Cette idée est réfutée par M. Barry qui déclare que le Burkina Faso a la chance d’avoir des partenaires miniers qui sont des sociétés bien structurées, de classe mondiale et qui ont pour valeur le respect des lois, règlements et coutumes des pays où elles font des affaires. De l’avis du ministre des Mines et des Carrières, des conclusions des tractations, il est prévu que les anciennes compagnies minières qui avaient leur convention avant l’adoption du FMDL vont l’alimenter effectivement à hauteur de 1% de leur chiffre d’affaires, mais à travers une convention séparée où elles s’engagent à contribuer.

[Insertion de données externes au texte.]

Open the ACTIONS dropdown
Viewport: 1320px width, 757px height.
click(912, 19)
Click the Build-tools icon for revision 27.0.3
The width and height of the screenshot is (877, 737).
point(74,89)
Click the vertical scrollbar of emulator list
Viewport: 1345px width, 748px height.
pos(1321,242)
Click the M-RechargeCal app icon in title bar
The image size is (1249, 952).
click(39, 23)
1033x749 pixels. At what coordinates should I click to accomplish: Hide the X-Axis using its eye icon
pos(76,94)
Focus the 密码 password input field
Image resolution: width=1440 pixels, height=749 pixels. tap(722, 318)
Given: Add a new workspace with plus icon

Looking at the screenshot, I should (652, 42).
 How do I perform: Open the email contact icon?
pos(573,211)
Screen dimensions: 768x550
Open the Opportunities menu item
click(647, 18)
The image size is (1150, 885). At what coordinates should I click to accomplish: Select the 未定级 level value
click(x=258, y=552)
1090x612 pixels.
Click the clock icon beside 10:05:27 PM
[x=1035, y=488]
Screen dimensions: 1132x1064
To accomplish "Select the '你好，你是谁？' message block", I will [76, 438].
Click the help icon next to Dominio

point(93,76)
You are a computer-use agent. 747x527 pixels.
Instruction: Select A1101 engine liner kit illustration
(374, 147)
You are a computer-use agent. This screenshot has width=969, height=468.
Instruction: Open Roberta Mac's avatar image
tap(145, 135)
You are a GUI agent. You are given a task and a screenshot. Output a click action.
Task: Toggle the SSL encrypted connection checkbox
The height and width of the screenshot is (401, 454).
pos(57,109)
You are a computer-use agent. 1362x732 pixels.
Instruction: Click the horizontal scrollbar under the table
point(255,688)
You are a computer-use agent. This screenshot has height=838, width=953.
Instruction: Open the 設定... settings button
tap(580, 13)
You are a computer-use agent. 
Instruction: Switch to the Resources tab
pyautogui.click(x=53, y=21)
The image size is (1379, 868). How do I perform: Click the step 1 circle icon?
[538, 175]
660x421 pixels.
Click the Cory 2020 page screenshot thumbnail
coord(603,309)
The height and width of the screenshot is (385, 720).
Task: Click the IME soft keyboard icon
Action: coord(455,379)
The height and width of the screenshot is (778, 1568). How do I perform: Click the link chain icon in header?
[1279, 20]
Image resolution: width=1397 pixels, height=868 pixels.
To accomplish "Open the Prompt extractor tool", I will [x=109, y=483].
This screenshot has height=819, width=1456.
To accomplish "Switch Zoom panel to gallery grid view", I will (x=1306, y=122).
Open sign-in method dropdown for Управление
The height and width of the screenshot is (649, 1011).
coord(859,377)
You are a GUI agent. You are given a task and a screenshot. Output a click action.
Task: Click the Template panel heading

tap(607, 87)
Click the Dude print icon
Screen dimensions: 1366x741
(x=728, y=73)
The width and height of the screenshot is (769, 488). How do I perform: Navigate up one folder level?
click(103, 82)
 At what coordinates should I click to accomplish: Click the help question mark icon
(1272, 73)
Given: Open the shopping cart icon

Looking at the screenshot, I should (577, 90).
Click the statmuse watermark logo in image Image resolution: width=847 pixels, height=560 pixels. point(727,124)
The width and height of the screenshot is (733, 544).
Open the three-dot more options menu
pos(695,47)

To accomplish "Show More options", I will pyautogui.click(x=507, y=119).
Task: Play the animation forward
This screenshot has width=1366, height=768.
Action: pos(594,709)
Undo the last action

En plus de la convention séparée, Oumarou Idani a laissé entendre que celles-ci ont souhaité que dans le calcul de ce qu’elles doivent payer au compte du FMDL, l’on tienne compte des financements apportés au développement local. En effet, selon le rapport de développement durable de IAMGOLD ESSAKANE SA de septembre 2018, la mine a contribué pour un montant de 1,818 milliard F CFA de 2014 à 2017, dans ce cadre. Falagountou et Gorom-Gorom ont bénéficié chacune de 725 millions F CFA. Elles sont suivies de la commune de Dori avec 210 millions F CFA, du conseil régional du Sahel et de la commune de Markoye avec respectivement 80 millions et 78 millions F CFA.

Comparé au 6,4 milliards F CFA qu’elle doit, l’on comprend la réticence des sociétés minières. Mais dans ce cas, même défalqué des 6,4 milliards F CFA dus, IAMGOLD ESSAKANE SA devra encore 4,6 milliards F CFA au fonds. C’est en ce sens qu’il a été mis en place une commission ad hoc pour tout formaliser, informe le ministre Idani. Sur cet aspect, Jonas Hien martèle que le ministère s’est fait avoir puisqu’il n’était pas obligé d’accéder à cette requête.

Il suffisait de leur demander de respecter la loi, préconise-t-il. Qu’à cela ne tienne, si le ministre dit que la commission a travaillé sur une convention séparée type que les anciennes compagnies minières devront signer, il explique que cette convention leur permettra de faire le point des investissements réalisés et validés par les collectivités territoriales.

Qui entrave l’opérationnalisation du FMDL ?

Dans sa déclaration liminaire, le ministre Idani a annoncé que le dispositif de gestion du fonds est opérationnel aussi bien au niveau national que local. «Dans les jours à venir, il sera procédé, conformément à la réglementation, à une répartition du fonds et au versement des montants dus aux communes déjà invitées à disposer de comptes spéciaux FMDL», avance-t-il. En réalité, le ministre a adressé une correspondance en date du 23 avril 2019 au président de l’AMBF, lui demandant d’inviter les communes abritant des sites industriels de mines et des carrières à se rapprocher des services du Trésor public pour l’ouverture de comptes.

Mais, l’on se demande pourquoi le ministre des Mines a attendu la sortie médiatique du Réseau des communes minières avant de les inviter à créer des comptes bancaires et faire part des paiements des mines qui datent de 2018 ? Aux dernières nouvelles, la correspondance du ministre des Mines et des Carrières est arrivée aux communes le 8 mai 2019. Pourtant, le décret d’application portant organisation, fonctionnement et modalités de perception du FMDL a été signé depuis le 23 janvier 2017. Par conséquent, l’on est en droit de se poser la question de savoir ce qui entrave vraiment l’opérationnalisation du FMDL.